One positive is the risk of a global recession has declined, “largely because of the strength of the U.S. economy,” the World Bank noted. 

But broad risks to economic growth remain, including mounting geopolitical tensions and the potential expansion of the Middle East conflict, persistent inflation, and climate-related disasters.

In addition, global trade growth this year is expected to be only half the average rate seen in the decade before the Covid-19 pandemic.

“As the world nears the midpoint of what was intended to be a transformative decade for development, the global economy is set to rack up a sorry record by the end of 2024—the slowest half-decade of GDP growth in 30 years,” wrote Indermit Gill, chief economist and senior vice president for the Washington, D.C.-based World Bank Group. 

The outlook for many developing countries has darkened especially, because of slowing growth in most major economies, sluggish global trade, and the tightest financial conditions in decades, the World Bank said.

Developing economies are projected to grow only 3.9% in 2024, more than one percentage point lower than the previous decade’s average.

Advanced economies are expected to see growth slow to 1.2% this year, from 1.5% last year.

The World Bank projects that borrowing costs for developing countries—particularly those with poor credit ratings—are expected to remain elevated, as global interest rates are stuck at four-decade highs in inflation-adjusted terms. 

Weak near-term growth will leave many developing countries, especially the poorest, “stuck in a trap: with paralyzing levels of debt and tenuous access to food for nearly one out of every three people,” the World Bank said.

By the end of 2024, people in about one out of every four developing countries “will still be poorer than they were on the eve of the Covid pandemic in 2019,” according to the report. 

The World Bank said global cooperation is needed to relieve debts, facilitate trade integration, fight climate change, and ease food insecurity.
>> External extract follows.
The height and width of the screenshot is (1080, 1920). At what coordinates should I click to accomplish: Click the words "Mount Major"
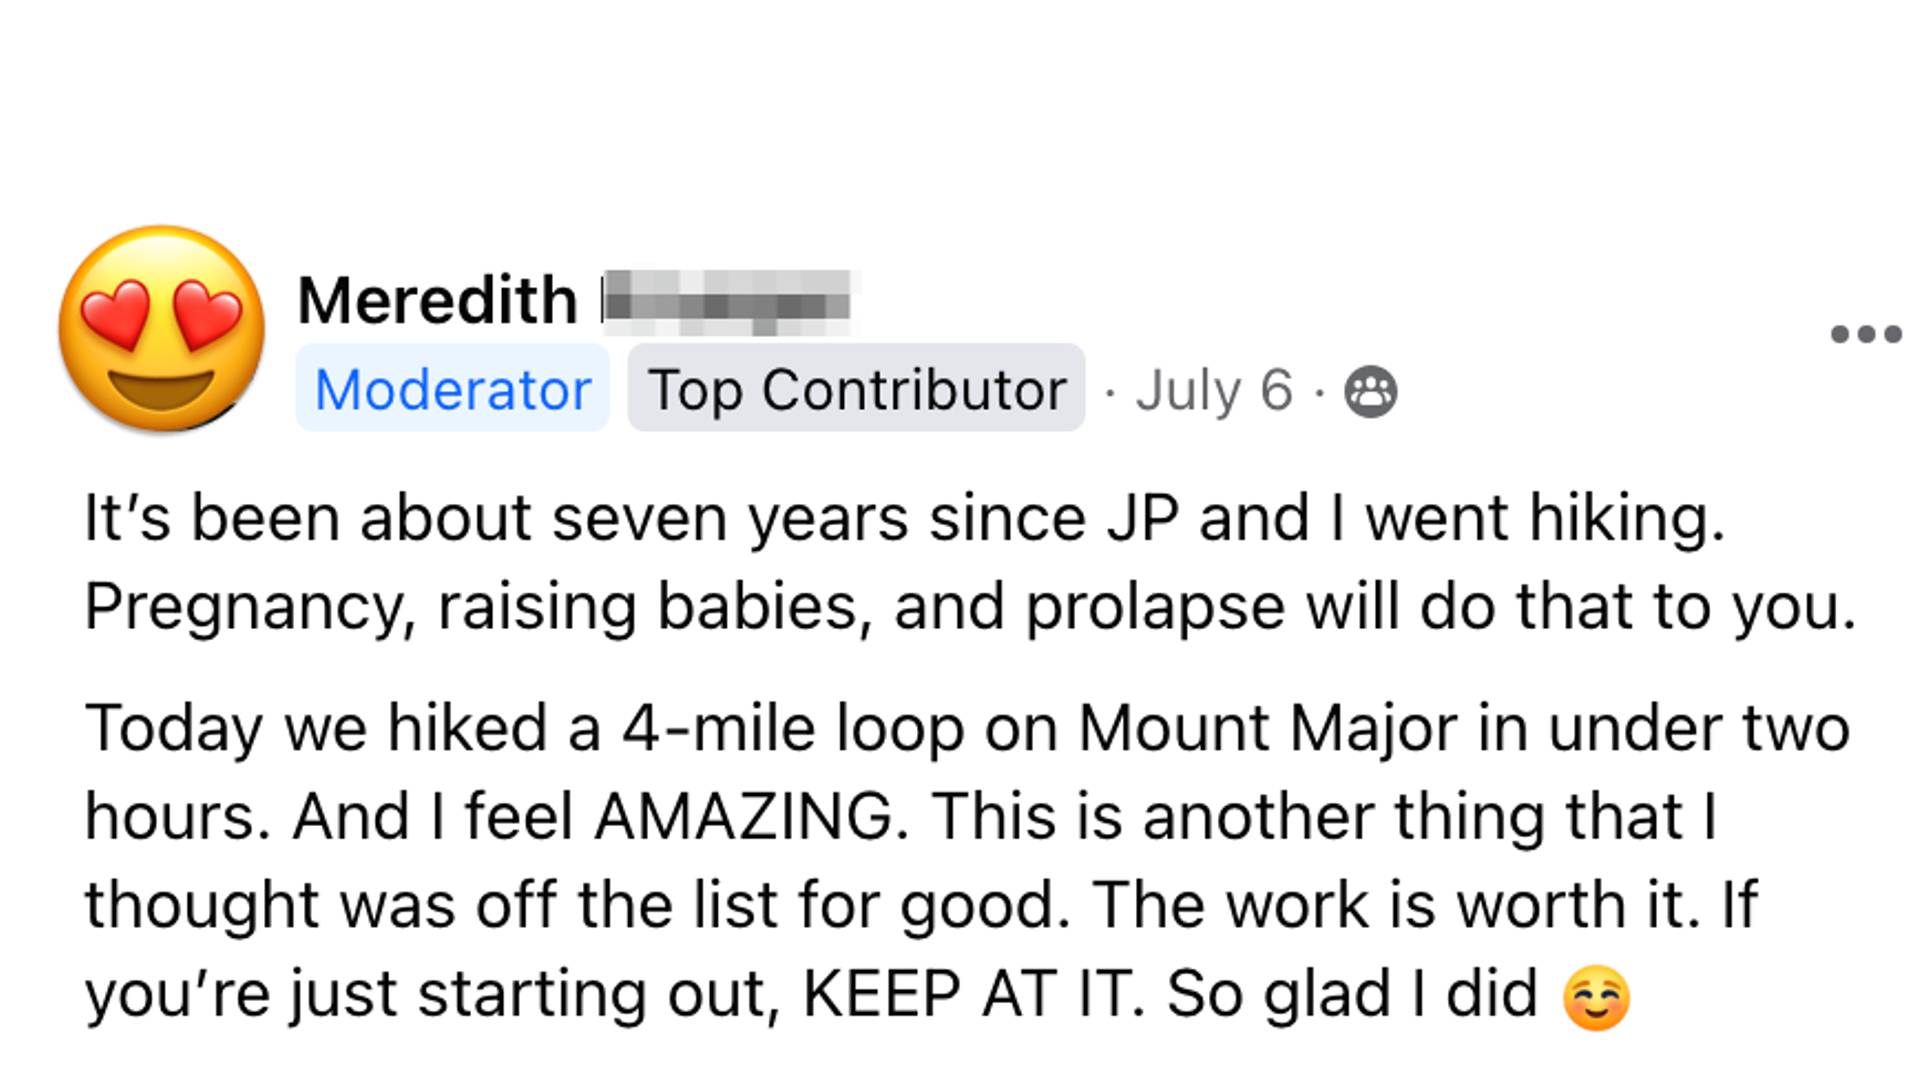tap(1267, 728)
The report was released ahead of the World Economic Forum, where international business and political leaders will discuss global politics, economics, and social issues from Jan. 15 to 19 in Davos, Switzerland.

“Without a major course correction, the 2020s will go down as a decade of wasted opportunity,” Gill said.

Per capita investment growth in developing economies is expected to average only 3.7% between 2023 and 2024, just over half the rate of the previous two decades.

The World Bank also offered regional outlooks: Growth is expected to increase 3.8% in sub-Saharan Africa this year; 3.5% in the Middle East and North Africa; and 2.3% in Latin America and the Caribbean. 

Growth is expected to edge down to 5.6% this year in South Asia; decelerate to 4.5% this year in East Asia and Pacific countries; and moderate to 2.4% in Europe and Central Asia.